AS OKLAHOMA ATHLETIC director Joe Castiglione drove to church the Sunday morning after Thanksgiving in 2021, he received the most stunning phone call of his professional career. Lincoln Riley was on the other line. Out of nowhere, the Sooners coach told Castiglione he was considering leaving for USC.
Castiglione never made it to church. Two hours later, in a meeting with Castiglione and OU president Joseph Harroz Jr., Riley made it clear he had already decided to bolt for Los Angeles.
Earlier that summer, OU and Texas, just as stunningly, announced they would exit the Big 12 together and join the SEC. Over the following four months, and even then in their final meeting, Castiglione said Riley had never expressed any reservations about OU’s impending move to the SEC. Riley has never used that as a reason for going to USC, either.
Still, Riley’s unexpected departure sowed a narrative that he didn’t believe in OU’s ability to compete where “It Just Means More.” Pundits and opposing fan bases since have piled on with skepticism, as the Sooners prepared for their SEC debut. One national radio host recently suggested that the Sooners could go the way of Nebraska — and completely disappear as a power on the way to irrelevance in the SEC.
“There are underlying tones about the move we’ve made, for whatever reason,” said Castiglione, OU’s athletic director since 1998. “It pisses you off. … We just take it as fuel.”
Since the turn of the millennium, no football program has won more games than the Sooners. OU captured the 2000 national championship, played for it again in 2003, 2004 and 2008 and advanced to the playoff in 2015, 2017, 2018 and 2019. Along the way, the Sooners won 14 Big 12 titles; the entire rest of the league combined for only two more.
But OU, which opens the season Friday against Temple (7 p.m. ET, ESPN), is set to face what could be the toughest regular-season slate in program history. Its inaugural SEC campaign features six preseason top 15 opponents — including No. 11 Missouri, No. 5 Alabama and No. 13 LSU consecutively to close the year.
Will such a rise in competition prove the doubters right and transform the Sooners from conference contender to conference afterthought?
Or, can OU turn its SEC membership into an asset — and emerge as strong as ever?
The early signs out of Norman suggest the latter to be possible. The Sooners have set a fundraising record. They’ve already nearly doubled their football support staff. But, most crucially, they’ve surged on the recruiting trail, especially along the offensive and defensive lines, where SEC titles are determined.
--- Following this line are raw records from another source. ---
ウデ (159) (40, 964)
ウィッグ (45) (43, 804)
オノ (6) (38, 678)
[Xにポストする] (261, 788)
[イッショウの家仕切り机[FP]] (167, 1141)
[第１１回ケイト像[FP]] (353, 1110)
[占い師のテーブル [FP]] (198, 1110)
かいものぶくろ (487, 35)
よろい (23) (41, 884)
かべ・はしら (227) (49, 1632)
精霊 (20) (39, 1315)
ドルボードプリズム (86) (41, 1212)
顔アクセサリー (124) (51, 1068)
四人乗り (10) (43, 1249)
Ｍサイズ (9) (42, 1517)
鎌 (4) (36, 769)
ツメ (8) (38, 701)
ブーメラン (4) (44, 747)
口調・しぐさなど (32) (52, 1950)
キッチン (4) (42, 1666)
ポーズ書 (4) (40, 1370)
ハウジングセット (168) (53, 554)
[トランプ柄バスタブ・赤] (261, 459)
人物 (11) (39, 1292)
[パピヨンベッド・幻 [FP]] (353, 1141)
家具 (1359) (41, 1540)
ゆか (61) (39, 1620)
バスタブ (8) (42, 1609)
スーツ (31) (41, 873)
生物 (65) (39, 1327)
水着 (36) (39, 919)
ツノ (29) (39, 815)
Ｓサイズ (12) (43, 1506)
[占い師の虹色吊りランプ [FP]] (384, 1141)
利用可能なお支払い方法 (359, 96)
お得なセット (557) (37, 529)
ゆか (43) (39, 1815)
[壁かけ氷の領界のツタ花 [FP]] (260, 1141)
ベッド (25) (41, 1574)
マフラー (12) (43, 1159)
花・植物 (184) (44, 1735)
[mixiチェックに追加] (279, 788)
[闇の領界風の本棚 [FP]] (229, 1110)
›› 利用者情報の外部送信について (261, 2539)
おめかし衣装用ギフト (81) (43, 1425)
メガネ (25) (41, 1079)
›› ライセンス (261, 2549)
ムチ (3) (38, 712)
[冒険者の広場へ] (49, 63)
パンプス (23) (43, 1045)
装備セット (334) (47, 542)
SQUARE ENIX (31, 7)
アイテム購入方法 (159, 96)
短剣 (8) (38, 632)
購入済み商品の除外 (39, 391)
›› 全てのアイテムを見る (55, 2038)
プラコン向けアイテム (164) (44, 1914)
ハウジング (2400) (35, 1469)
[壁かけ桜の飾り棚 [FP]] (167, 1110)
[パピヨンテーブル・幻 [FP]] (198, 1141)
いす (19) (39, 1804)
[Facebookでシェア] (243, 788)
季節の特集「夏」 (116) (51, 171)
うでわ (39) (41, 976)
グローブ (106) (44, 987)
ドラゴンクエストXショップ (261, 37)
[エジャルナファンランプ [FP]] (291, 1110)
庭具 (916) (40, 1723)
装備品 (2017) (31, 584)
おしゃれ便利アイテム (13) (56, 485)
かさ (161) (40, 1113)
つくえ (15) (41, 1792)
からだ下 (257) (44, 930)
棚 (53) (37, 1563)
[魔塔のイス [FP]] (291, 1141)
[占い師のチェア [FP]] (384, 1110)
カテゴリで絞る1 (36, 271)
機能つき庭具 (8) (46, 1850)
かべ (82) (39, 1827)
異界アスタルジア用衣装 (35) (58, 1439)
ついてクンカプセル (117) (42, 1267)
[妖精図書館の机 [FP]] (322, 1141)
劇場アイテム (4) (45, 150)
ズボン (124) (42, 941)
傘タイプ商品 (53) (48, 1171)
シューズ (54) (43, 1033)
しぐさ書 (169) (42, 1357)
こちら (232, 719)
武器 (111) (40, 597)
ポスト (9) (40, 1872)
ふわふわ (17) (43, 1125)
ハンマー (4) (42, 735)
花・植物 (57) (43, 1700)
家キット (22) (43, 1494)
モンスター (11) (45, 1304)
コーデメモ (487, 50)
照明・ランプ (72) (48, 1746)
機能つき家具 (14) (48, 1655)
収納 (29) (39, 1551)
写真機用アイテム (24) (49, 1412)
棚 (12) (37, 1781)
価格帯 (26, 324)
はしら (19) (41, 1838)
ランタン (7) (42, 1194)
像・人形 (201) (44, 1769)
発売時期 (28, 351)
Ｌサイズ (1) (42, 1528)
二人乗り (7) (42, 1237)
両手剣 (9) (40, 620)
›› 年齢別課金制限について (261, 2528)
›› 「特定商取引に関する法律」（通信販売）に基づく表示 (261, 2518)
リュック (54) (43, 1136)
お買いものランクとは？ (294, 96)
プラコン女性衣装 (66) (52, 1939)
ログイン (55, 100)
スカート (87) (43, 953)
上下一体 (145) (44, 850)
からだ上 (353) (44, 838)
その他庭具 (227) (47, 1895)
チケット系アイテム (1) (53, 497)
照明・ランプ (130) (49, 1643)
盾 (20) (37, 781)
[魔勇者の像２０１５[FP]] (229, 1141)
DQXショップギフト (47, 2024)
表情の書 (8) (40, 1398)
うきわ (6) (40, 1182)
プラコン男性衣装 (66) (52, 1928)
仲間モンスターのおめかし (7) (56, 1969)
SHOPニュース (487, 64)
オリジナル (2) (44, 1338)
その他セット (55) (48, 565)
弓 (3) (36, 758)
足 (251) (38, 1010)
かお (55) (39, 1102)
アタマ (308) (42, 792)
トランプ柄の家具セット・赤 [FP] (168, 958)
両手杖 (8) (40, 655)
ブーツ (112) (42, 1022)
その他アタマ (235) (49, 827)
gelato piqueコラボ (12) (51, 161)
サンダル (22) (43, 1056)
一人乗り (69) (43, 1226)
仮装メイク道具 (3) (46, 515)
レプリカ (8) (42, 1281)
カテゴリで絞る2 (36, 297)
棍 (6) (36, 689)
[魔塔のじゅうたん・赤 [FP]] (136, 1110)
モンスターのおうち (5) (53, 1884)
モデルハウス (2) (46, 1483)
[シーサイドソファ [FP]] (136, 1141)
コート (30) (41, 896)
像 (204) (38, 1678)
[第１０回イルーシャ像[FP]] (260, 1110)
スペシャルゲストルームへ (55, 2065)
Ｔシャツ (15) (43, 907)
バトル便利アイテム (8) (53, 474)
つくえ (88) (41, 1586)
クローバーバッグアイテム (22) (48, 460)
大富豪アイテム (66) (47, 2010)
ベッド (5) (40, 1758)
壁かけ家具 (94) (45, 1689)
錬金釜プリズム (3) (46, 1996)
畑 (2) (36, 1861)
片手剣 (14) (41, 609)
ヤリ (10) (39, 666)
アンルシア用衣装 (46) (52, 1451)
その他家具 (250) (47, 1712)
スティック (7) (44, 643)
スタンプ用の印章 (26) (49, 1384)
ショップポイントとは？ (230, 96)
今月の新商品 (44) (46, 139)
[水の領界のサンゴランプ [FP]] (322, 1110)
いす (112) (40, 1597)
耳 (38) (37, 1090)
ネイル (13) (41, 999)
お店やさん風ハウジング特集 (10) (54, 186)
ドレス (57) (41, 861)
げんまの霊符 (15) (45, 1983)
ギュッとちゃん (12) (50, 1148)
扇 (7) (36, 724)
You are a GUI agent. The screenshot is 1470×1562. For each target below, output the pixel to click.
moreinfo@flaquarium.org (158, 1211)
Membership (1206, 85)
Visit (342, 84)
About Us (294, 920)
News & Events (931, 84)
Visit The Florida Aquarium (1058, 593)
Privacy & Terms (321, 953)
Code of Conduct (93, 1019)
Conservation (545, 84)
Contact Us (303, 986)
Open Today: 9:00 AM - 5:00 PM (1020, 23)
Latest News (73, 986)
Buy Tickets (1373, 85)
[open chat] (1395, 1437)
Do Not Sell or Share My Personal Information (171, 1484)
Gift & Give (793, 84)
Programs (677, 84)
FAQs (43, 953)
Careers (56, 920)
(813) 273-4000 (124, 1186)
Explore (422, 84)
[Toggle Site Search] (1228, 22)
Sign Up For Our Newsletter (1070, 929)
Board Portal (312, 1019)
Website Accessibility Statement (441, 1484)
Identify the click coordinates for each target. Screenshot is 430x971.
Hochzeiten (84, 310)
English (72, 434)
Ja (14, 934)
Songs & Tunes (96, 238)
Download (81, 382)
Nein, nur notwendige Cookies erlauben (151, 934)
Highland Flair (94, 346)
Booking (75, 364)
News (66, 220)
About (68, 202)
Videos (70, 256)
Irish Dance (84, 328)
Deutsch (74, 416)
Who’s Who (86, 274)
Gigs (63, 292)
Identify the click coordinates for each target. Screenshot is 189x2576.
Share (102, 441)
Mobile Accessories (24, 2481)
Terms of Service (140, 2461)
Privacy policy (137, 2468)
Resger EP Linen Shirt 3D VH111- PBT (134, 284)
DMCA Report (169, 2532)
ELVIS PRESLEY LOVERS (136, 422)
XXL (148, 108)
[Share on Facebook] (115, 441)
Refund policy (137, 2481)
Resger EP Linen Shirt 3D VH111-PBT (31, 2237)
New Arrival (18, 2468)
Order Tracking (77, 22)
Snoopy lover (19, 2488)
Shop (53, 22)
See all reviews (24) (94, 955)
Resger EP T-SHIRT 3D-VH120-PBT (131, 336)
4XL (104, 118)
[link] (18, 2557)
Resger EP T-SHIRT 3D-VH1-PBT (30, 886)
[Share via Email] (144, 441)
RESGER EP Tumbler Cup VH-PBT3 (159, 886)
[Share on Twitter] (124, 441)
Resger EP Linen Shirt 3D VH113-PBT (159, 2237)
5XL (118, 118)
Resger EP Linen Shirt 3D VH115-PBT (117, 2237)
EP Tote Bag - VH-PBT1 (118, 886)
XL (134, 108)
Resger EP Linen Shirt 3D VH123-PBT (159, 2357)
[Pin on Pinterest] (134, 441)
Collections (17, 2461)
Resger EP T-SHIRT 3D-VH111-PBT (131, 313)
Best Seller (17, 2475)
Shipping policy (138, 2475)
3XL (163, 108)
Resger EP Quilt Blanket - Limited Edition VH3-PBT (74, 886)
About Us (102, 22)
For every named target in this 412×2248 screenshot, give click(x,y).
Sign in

“Oklahoma isn’t intimidated as a football program,” said coach Brent Venables, who replaced Riley three years ago. “We’re running towards the SEC.”
TOM OSBORNE DIDN’T think it was possible for Nebraska to suffer one losing season, much less seven in a row.
After years in Lincoln as an assistant under Bob Devaney, he took over for him as head coach in 1973. Over the years, the Big Red Rivalry between OU and Nebraska usually decided the Big Eight title and a coveted spot in the Orange Bowl. The legendary Osborne eventually led the Cornhuskers to three national titles in the 1990s before retiring in 1997. A decade later, he became Nebraska’s athletic director and helped guide Nebraska’s move from the Big 12 to the Big Ten.
“At the time, the South Division of the Big 12 had agreed in principle to join the Pac-12. And we hadn’t known anything about it,” said Osborne, now 87. “We knew Colorado was trying to leave. We knew that Missouri was trying to leave. We were looking at the fact that, well, we’re going to be sitting here on an island. We felt the Big Ten represented stability and we didn’t like the fragmentation of what appeared to be the Big 12. That’s why we left. We had a lot of connection to Big 12 schools and didn’t particularly want to leave them, but we just felt like things weren’t holding together very well.”
OU and Texas backed out and never went to the Pac-12. But in 2011, Nebraska officially joined the Big Ten. Two years later, Osborne stepped down as athletic director.
The Huskers seemed positioned to be a perennial contender alongside Ohio State, Michigan and Penn State. Then-coach Bo Pelini won nine or more games in Nebraska’s first four seasons in the Big Ten.
But according to Nebraska’s then-lofty standards, that wasn’t good enough. After the 2014 regular season, Nebraska fired Pelini. The Huskers have enjoyed just one winning season since.